§ Stored data
○ ○ ○ ○ ○ ○ ○

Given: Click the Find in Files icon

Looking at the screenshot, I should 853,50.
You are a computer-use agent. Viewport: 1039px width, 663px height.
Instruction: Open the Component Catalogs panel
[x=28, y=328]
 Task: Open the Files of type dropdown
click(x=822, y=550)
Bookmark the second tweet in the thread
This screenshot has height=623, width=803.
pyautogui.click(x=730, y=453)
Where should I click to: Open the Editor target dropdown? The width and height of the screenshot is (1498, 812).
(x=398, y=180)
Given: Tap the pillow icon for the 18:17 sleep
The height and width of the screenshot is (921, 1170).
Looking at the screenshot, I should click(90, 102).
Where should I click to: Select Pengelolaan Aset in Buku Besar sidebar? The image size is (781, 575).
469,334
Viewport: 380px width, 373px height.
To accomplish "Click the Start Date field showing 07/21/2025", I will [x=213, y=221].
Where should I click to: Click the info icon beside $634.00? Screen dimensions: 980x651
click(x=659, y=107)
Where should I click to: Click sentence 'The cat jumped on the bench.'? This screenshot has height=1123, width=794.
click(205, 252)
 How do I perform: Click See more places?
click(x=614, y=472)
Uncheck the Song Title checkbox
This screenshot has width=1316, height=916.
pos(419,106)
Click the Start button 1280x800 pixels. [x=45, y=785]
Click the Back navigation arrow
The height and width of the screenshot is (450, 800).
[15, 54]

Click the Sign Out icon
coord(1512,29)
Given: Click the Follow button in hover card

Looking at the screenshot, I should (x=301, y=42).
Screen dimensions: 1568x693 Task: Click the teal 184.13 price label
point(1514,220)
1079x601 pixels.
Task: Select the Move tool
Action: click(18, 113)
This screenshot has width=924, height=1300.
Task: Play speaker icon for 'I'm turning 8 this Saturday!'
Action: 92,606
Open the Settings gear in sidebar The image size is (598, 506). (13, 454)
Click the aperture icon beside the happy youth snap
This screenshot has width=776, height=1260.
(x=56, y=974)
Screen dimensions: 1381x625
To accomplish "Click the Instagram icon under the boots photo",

○ ○ ○ ○ ○ ○ ○

§ EXERCISE REQUIREMENTS
Of the lines above, retype only those from the line containing "Instruction: Open the" through the line containing "Click the Back navigation arrow", including both, exactly.

§ EXPECTED ANSWER
Instruction: Open the Component Catalogs panel
[x=28, y=328]
 Task: Open the Files of type dropdown
click(x=822, y=550)
Bookmark the second tweet in the thread
This screenshot has height=623, width=803.
pyautogui.click(x=730, y=453)
Where should I click to: Open the Editor target dropdown? The width and height of the screenshot is (1498, 812).
(x=398, y=180)
Given: Tap the pillow icon for the 18:17 sleep
The height and width of the screenshot is (921, 1170).
Looking at the screenshot, I should click(90, 102).
Where should I click to: Select Pengelolaan Aset in Buku Besar sidebar? The image size is (781, 575).
469,334
Viewport: 380px width, 373px height.
To accomplish "Click the Start Date field showing 07/21/2025", I will [x=213, y=221].
Where should I click to: Click the info icon beside $634.00? Screen dimensions: 980x651
click(x=659, y=107)
Where should I click to: Click sentence 'The cat jumped on the bench.'? This screenshot has height=1123, width=794.
click(205, 252)
 How do I perform: Click See more places?
click(x=614, y=472)
Uncheck the Song Title checkbox
This screenshot has width=1316, height=916.
pos(419,106)
Click the Start button 1280x800 pixels. [x=45, y=785]
Click the Back navigation arrow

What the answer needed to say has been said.